Ride times to the site depends, of course, on where you are diving. There are quite a few sites close to shore so your boat ride will be in the 5-15 minute range. Sites further out can take from 30-45 minutes.
If you go with a dive operator that takes cruise ship passengers, you will most likely be diving closer in to shore.
We are approaching the Pillar of Hercules dive site outside of English Harbour. There were some wonderful formations here as you approached the point.
As you may have figured out, Antigua is not exactly a hot spot for its' diving. Rather it is more popular as a topside destination with its 365 beaches and many historical sites. So it is a good place to go with non-divers.

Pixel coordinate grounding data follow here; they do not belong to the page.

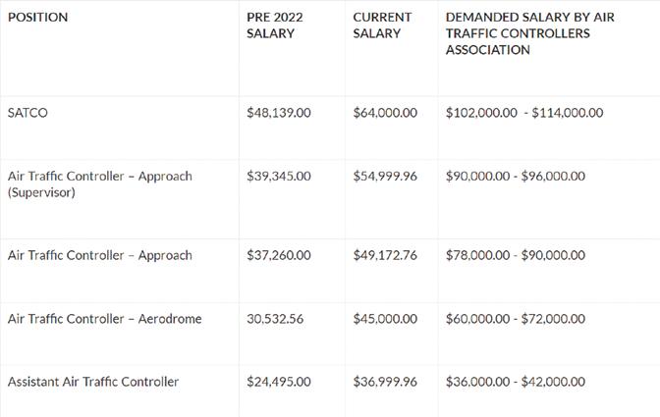Click demanded range $78,000.00 - $90,000.00

(516, 255)
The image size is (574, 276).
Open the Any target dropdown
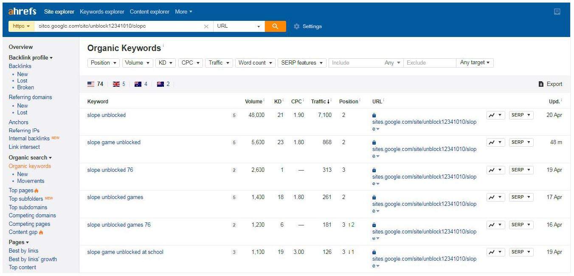click(474, 63)
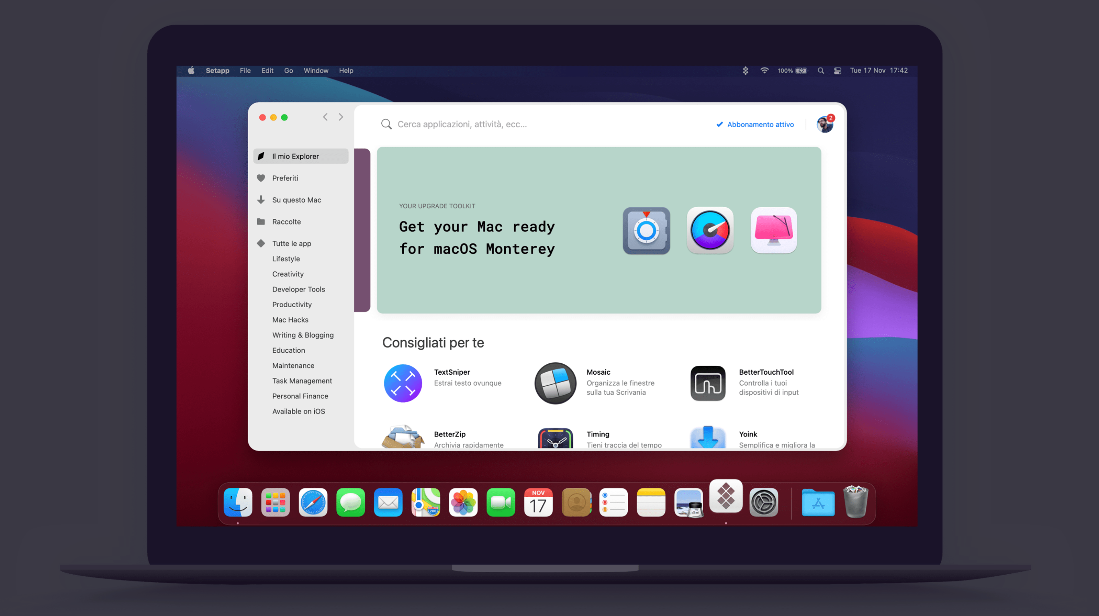This screenshot has height=616, width=1099.
Task: Click the user profile avatar icon
Action: [825, 124]
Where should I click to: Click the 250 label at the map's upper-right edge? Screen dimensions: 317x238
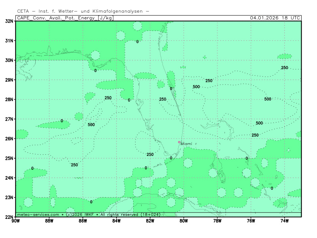point(285,68)
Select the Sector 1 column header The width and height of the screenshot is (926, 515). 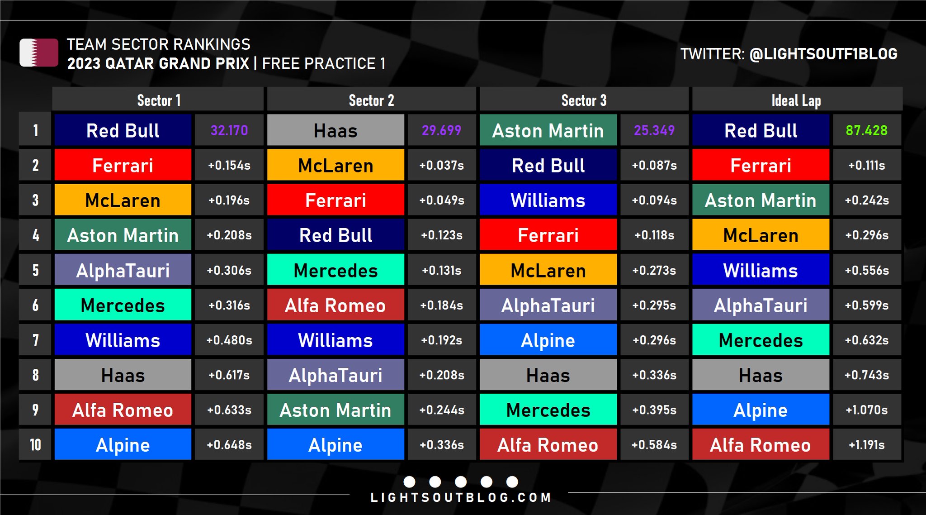tap(159, 100)
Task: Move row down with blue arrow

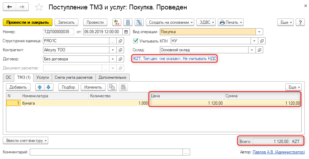Action: tap(48, 87)
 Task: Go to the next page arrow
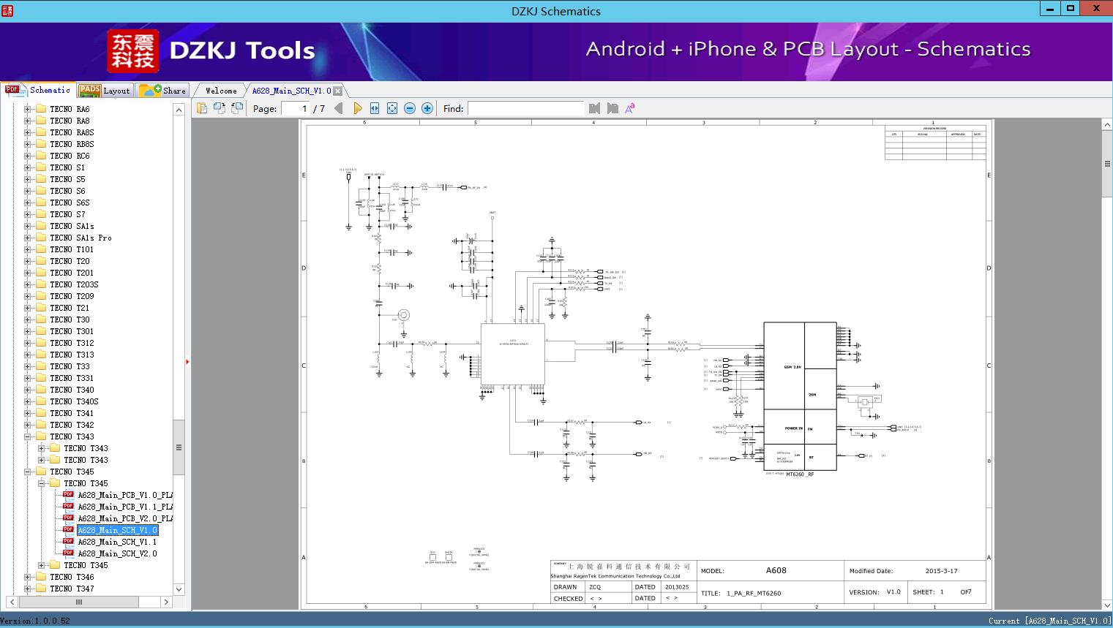tap(357, 108)
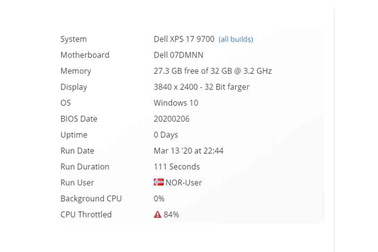
Task: Click the uptime value 0 Days
Action: (x=166, y=135)
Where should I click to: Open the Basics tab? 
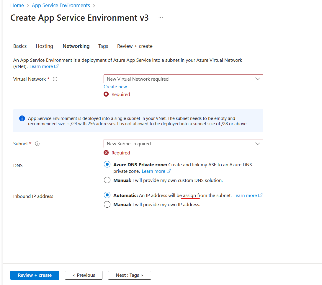(x=19, y=46)
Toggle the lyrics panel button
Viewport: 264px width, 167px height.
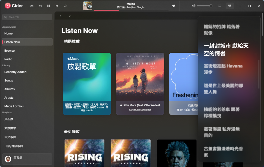click(229, 6)
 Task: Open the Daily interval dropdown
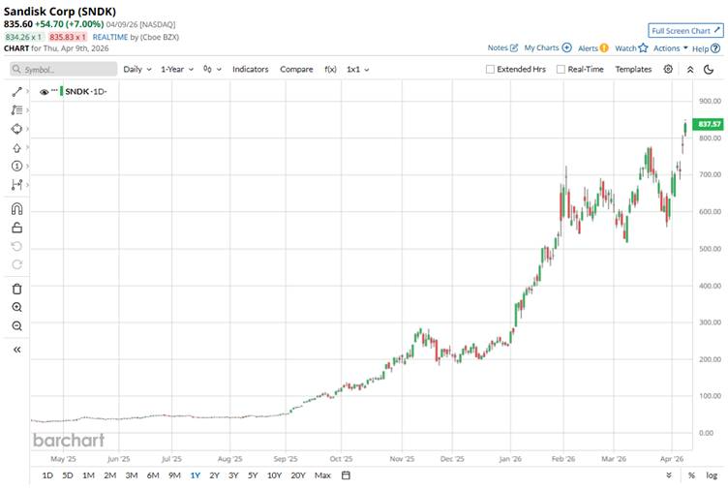[137, 70]
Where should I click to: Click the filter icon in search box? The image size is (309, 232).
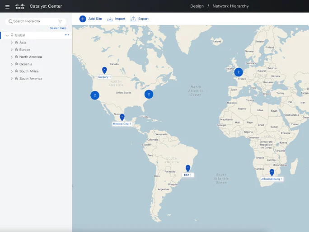(60, 21)
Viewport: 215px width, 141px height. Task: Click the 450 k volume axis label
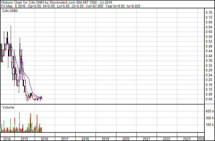coord(209,111)
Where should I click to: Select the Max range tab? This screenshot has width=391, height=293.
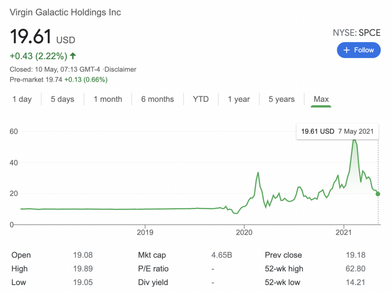coord(321,99)
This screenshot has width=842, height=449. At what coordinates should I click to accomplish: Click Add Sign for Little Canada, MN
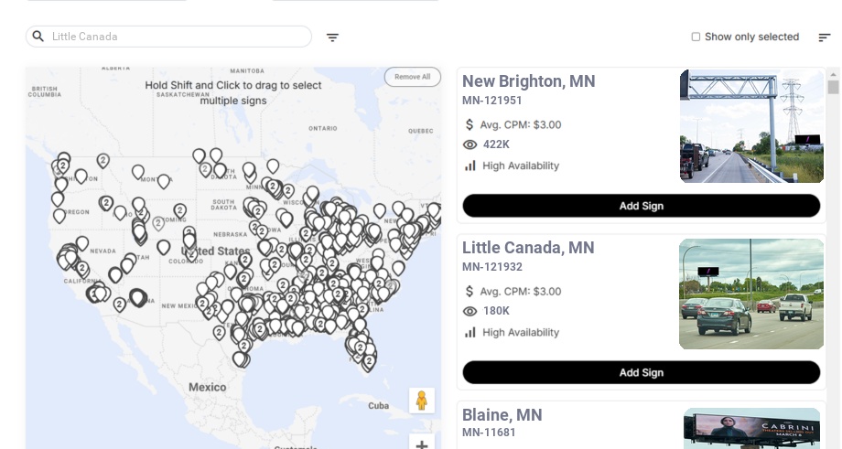(x=642, y=372)
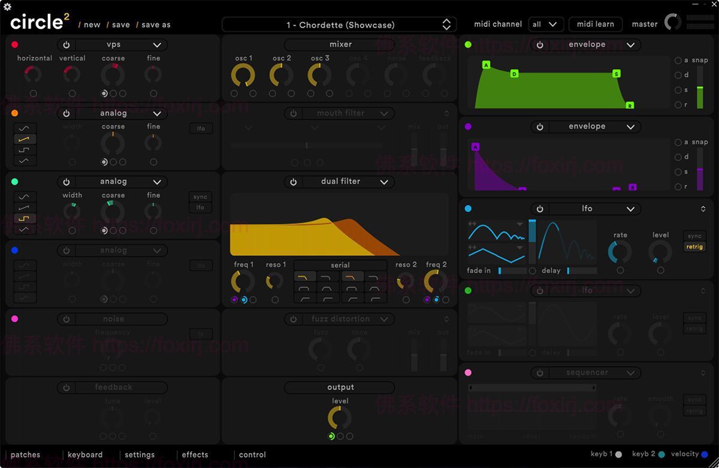
Task: Switch to the effects tab
Action: pyautogui.click(x=194, y=455)
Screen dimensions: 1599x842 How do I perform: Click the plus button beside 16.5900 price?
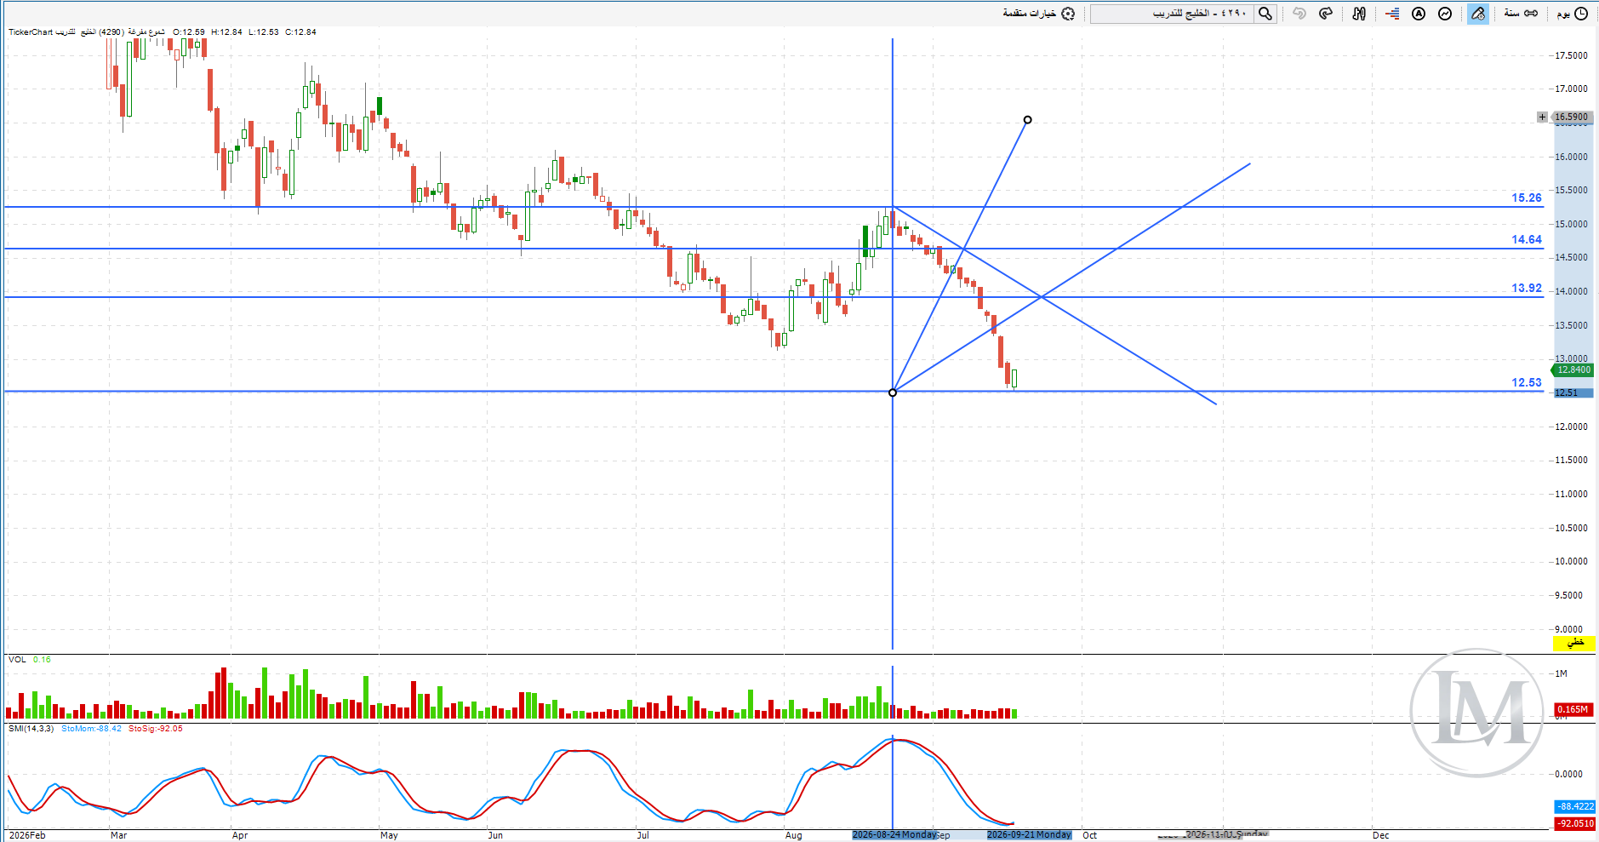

But while you are there, I would say do some Antigua scuba diving anyway. It's always good to get some bottom time.
Sign up for a dive, see what you think and go from there. Who knows, maybe you will be pleasantly surprised by Antigua diving. As I said before, we were during our last trip there. I will definitely be diving again next time I go to Antigua.
It would be an appropriate spot for beginner divers since there are many shallower dives and usually no current.
We did our certification in Antigua and weren't very impressed, despite these being our first open water dives. Visibility was also poor - averaging about 20 feet. We dove at Sandy Island (including the barge there) and Boon's Reef.
However, I will say that since we were doing our certification dives they took us to shallower sites that see alot of scuba traffic. Other sites are probably somewhat better for Antigua diving.
After our initial trip, we went back to Antigua and did some more scuba diving a few years later. Ufortunately, we came away with the same impression. Although we did see a nurse shark and a couple of lobsters.
A dive boat from Sandals, a popular all-inclusive resort for couples, anchored off of Dickenson Bay in Antigua.
I had heard that the south/south eastern sides were reputed to have the more impressive dive sites. However, many dive operators dive the western/southwestern coasts since those are closest to most of the hotels.
The last time we were there, we were staying on a sailboat and later, an apartment, in the English/Falmouth Harbour area. So we got the opportunity to dive on the south eastern side of the island.
And, as I have stated, we enjoyed our Antigua diving much better this time around. We saw quite a bit of marine life including rays, lobster, arrow crab, blue shrimp, big jacks, garden eels, spotted drums, yellow tails and more.
The formations at the Pillar of Hercules dive site was also a highlight.
I am not going to say Antigua diving is spectacular but diving this part of the island was enjoyable.
You might want to check out the dive shops that dive in this area for your best chance of a good dive.
One of the more popular things to do (after your Antigua diving) if you are in a party mood is to go to Shirley Heights on Sunday afternoon for some reggae music, BBQ, rum and beer (not necessarily in that order). There are gorgeous views from up top and it is a fun afternoon.
We've had a great time at Shirley Heights and will be going back. Take heed though, it can get crowded and just be aware of what's happening around you.
Enjoying the view and some refreshments on Shirley Heights in Antigua. Sunday afternoon/evening there is good music to keep you going.
If you can't bear to leave the water, you can always opt for the Pirate Ship - another rum and beer soaked party. Have fun dancing, doing the limbo, jumping off the rope swing and pretty much anything you want. (The ship we went on, the Jolly Roger washed up in a storm, but there is another one that has taken its place.)
If you want a more relaxed day, you can always enjoy lazing on one of its 365 white beaches (yes, it'll take you a year to get round them!), while being cooled by a trade wind (hopefully).
Give Antigua diving a shot - we'd love to hear what you think!